The Jewish Cemetery of Tomaszow Mazowiecki

The History of the Jews of Tomaszow, at the One Hundredth Anniversary of the Community, 1831 -1931

Count Tomas Ostrowski, willing to found the settlement of Tomaszow, built a weaving factory in the center of a forest. All the lands were in his possession. To the newly built settlement, he invited Germans who were specialists in textile weaving, and also Jews who were expert merchants. He gave all of them pieces of land and sold them wood to build houses, all on yearly credit.

The Jews bought from him all the weavings that were made in the weaving factory. They carried the merchandise on horse-drawn carriages for great distances and sold it in the markets.

After Count Tomas died (in 1817), his son, Count Antony Ostrowski, tried to gain recognition for Tomaszow as a city with the authorities in Warsaw, and also was active in granting the local Jewish people the status of independent community. Until then, the Jews of Tomaszow belonged to the Ujazd community, which was where they took their dead for burial. Ujazd was a very old community, and the cemetery was as well.

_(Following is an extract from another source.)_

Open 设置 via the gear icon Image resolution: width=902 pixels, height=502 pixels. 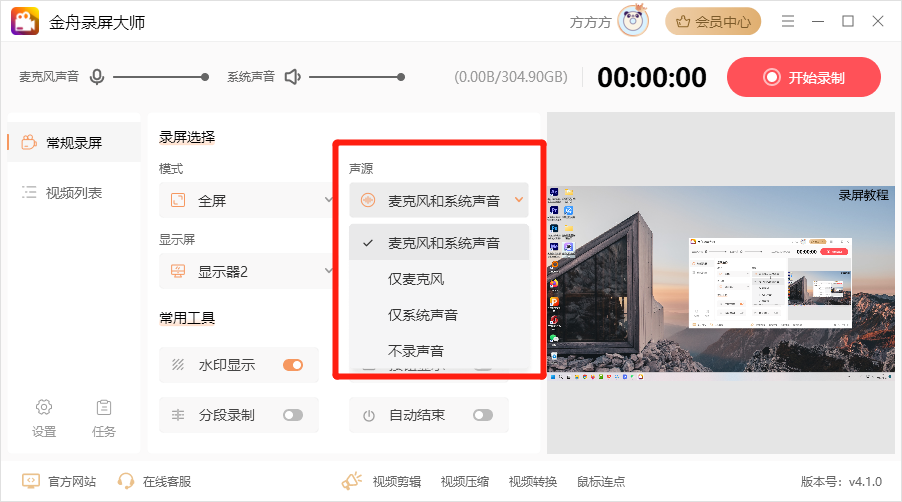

In the year 1830, when Tomaszow was declared a city, the Jews were granted permission to establish an independent community in Tomaszow. In the year 1831, the Jewish community of Tomaszow was established, and in the following year, the city administration approved the collection of taxes for the benefit of the Jewish Community, to be taken from the "Mikveh", "Aliyiah laTorah", kosher slaughtering, and memorial ceremonies.

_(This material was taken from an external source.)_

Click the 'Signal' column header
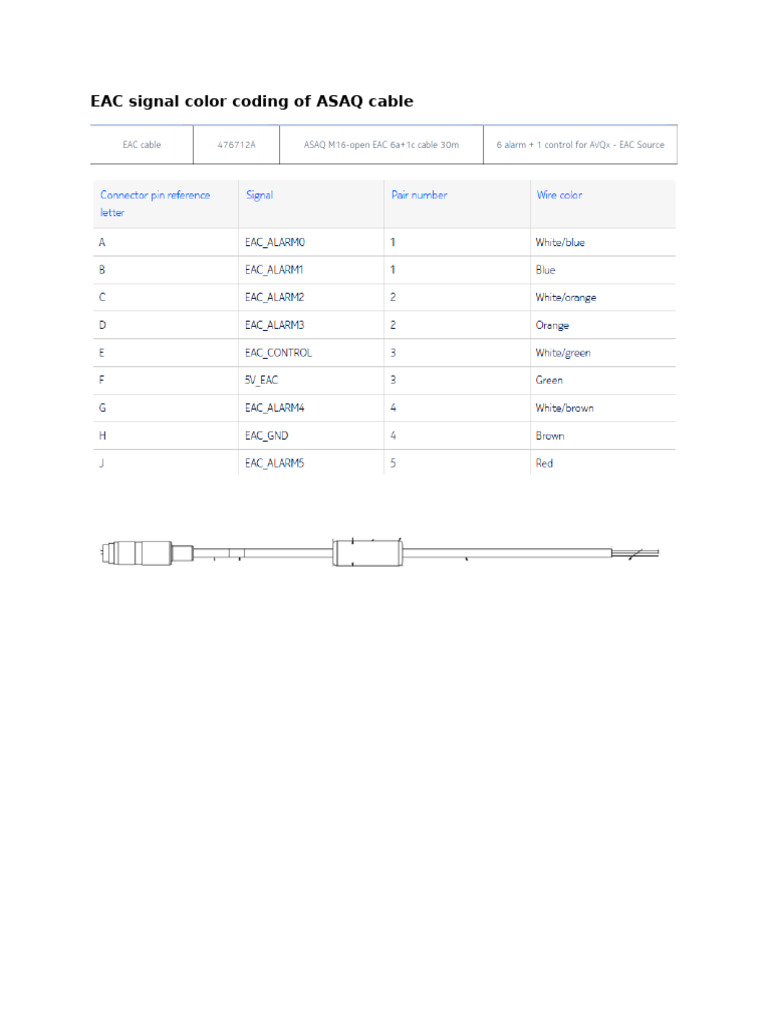259,195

Count Antony Ostrowksi made a gift to the Jewish community. like he gave to the Catholics and the Evangelists, pieces of land to build three cemeteries.

The first headstone was placed in the Jewish cemetery in the year 1831, belonging to a non-local Jew who was buried there. At the time of the building of the cemetery, a "Hevra Kadisha" was established in Tomaszow, and the establisher was Rebbe Lievke Zilber. His father was killed in a village called Cista, neat Praga, during the 1831 rebellion.